Market analysts say as the global pandemic has wreaked havoc on major industries' net profits, a more cautious approach to dividend-paying stocks and themed funds is necessary.
"Out of KOSPI 200-listed firms that paid out dividends in the second quarter of last year, the estimated net profit of the firms stands at a year-on-year 16.2 percent decrease in the second quarter this year," said Kim Dong-wan, an analyst at Eugene Investment & Securities, adding that a conservative take on this year's interim dividends is needed.
Other market analysts also pointed out that high-dividend-paying stocks would experience lower demand throughout the year.

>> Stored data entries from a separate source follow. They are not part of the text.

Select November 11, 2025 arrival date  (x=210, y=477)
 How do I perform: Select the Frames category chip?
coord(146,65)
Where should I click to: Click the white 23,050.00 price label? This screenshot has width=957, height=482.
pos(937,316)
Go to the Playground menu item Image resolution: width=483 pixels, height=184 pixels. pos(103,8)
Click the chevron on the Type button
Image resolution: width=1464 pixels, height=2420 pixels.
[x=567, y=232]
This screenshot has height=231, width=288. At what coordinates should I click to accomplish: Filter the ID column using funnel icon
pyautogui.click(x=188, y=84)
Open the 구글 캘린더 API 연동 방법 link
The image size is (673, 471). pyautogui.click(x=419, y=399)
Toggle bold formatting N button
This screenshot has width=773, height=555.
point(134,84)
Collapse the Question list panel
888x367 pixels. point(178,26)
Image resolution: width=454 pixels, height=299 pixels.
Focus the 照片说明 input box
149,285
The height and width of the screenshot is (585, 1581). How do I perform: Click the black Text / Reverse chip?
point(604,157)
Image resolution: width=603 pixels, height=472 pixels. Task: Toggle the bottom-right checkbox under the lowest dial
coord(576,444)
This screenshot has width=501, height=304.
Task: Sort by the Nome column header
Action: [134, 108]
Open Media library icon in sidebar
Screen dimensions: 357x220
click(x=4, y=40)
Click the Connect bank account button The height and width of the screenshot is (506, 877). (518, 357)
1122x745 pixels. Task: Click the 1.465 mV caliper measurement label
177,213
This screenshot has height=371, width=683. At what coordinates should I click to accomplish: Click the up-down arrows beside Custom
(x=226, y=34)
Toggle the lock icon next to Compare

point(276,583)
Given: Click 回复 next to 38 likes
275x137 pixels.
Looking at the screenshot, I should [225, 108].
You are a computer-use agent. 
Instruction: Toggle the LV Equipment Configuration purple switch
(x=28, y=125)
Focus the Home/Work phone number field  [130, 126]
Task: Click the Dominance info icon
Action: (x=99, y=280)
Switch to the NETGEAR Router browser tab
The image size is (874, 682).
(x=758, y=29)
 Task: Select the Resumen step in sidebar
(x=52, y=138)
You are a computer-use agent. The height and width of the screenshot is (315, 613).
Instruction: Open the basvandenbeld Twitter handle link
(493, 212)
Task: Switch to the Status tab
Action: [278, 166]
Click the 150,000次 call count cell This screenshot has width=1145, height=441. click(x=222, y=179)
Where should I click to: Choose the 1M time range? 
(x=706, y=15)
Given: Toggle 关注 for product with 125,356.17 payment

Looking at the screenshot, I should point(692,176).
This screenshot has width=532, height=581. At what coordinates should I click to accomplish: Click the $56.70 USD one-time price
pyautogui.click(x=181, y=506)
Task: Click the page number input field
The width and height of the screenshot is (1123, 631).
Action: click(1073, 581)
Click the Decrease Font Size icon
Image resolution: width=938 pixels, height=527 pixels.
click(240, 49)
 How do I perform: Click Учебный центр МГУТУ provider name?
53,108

"A dividend rate of a company doesn't seem to significantly affect an investor's investment decision making, when market volatility is huge," said Park Hee-chan, an analyst at Mirae Asset Daewoo.
"Investors now endow more value on stocks with high growth potential, such as IT-based contactless industries, as well as healthcare and biopharma sectors. What is common about these high-growth stocks is that they pay out much less dividends than other high-dividend-paying stocks like insurance, banking, steel, oil and chemistry firms."
"While the KOSPI index was cut by about 3 percent compared to the start of the year, dividend-paying stocks saw a 20 percent fall during the same period, and they are recovering at a much slower pace than other stocks," said Kang Bong-joo, an analyst at Meritz Securities Korea.
The analyst added that their temporary attractive as an investment option is losing its luster, as most high-dividend-paying stocks tend to be more sensitive to economic ups and downs.
Meanwhile, market watchers expected this year's dividend rates of firms listed on the KOSPI would remain somewhere around the 2 percent range. Some argue that the dividend stocks and dividend-themed mutual funds could still be stable options, considering that the average dividend rate is much higher than the central bank's key interest rate of 0.5 percent, or one-year government bond of 0.69 percent.